■ Activity ■
Across the entries below, count the lines that contain the word "computer" and reply with that number only.

■ Saved data entries ■
+ + + +
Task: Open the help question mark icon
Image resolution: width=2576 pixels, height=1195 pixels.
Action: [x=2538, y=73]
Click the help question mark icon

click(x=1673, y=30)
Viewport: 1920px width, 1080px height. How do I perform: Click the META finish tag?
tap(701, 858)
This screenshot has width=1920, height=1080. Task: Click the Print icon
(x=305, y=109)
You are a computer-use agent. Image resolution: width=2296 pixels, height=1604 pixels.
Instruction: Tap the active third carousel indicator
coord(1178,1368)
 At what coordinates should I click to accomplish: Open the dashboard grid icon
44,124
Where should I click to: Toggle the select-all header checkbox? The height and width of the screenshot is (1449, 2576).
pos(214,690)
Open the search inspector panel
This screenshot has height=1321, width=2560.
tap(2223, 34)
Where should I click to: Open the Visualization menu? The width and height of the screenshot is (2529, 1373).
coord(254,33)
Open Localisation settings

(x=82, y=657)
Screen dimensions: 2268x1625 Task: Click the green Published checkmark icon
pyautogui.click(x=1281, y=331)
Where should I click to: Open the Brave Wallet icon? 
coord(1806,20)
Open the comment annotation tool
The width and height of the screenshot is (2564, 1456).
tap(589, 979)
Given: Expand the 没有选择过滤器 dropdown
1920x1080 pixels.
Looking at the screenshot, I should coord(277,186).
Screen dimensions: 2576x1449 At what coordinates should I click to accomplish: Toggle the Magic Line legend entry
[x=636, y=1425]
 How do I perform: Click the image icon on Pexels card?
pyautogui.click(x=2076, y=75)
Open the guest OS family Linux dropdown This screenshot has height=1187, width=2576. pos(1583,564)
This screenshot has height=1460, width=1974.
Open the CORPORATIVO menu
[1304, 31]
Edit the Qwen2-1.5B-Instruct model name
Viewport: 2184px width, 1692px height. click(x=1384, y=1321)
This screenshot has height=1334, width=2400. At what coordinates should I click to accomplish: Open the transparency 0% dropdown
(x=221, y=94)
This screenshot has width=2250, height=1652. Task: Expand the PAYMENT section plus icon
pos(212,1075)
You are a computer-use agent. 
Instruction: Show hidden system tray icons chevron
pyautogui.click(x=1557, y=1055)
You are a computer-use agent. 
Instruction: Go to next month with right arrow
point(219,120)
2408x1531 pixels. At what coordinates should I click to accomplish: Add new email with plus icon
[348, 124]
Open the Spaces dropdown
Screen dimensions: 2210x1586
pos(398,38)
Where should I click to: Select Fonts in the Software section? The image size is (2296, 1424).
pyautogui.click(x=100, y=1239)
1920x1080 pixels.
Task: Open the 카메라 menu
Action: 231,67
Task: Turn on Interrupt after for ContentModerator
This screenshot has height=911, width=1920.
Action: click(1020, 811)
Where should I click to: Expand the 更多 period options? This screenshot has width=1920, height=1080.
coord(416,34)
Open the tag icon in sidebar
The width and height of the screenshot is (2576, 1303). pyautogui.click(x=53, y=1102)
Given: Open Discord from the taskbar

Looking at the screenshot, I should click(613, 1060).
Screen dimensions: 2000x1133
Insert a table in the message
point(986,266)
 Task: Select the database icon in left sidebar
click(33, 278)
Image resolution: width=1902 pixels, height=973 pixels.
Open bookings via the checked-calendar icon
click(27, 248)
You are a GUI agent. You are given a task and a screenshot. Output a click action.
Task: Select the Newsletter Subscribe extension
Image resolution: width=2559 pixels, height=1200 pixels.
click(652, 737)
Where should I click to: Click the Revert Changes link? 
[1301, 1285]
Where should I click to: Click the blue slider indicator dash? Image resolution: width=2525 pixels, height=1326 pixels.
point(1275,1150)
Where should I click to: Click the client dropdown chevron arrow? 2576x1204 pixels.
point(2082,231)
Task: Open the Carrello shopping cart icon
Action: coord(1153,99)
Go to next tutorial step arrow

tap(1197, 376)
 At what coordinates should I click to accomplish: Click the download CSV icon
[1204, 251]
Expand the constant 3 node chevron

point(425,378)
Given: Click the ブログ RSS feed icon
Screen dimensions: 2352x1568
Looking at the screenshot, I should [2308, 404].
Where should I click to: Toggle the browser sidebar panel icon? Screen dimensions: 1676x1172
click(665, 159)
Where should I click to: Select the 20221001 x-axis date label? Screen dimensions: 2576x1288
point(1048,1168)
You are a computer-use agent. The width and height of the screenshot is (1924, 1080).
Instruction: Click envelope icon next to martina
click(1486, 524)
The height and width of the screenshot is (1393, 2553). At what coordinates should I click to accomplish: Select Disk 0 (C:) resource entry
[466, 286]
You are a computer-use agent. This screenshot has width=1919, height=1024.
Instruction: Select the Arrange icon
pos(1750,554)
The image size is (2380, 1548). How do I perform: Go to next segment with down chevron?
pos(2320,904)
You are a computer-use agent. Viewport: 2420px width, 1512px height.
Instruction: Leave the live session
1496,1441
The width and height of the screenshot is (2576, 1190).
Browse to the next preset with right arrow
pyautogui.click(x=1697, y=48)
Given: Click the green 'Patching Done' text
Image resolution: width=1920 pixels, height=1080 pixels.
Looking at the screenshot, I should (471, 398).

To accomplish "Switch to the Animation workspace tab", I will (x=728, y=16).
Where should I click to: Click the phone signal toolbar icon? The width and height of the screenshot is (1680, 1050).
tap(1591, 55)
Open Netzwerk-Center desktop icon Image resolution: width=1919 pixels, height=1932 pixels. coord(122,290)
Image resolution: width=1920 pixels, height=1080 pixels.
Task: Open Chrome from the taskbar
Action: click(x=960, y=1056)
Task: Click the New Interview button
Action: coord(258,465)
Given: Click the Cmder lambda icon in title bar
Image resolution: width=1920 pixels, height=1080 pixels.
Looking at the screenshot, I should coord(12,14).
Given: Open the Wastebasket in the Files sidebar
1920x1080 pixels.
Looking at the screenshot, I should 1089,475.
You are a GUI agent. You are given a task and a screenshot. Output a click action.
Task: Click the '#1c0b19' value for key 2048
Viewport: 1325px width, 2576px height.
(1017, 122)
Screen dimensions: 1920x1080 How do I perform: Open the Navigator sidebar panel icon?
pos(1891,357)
+ + + +
■ Answer below ■
6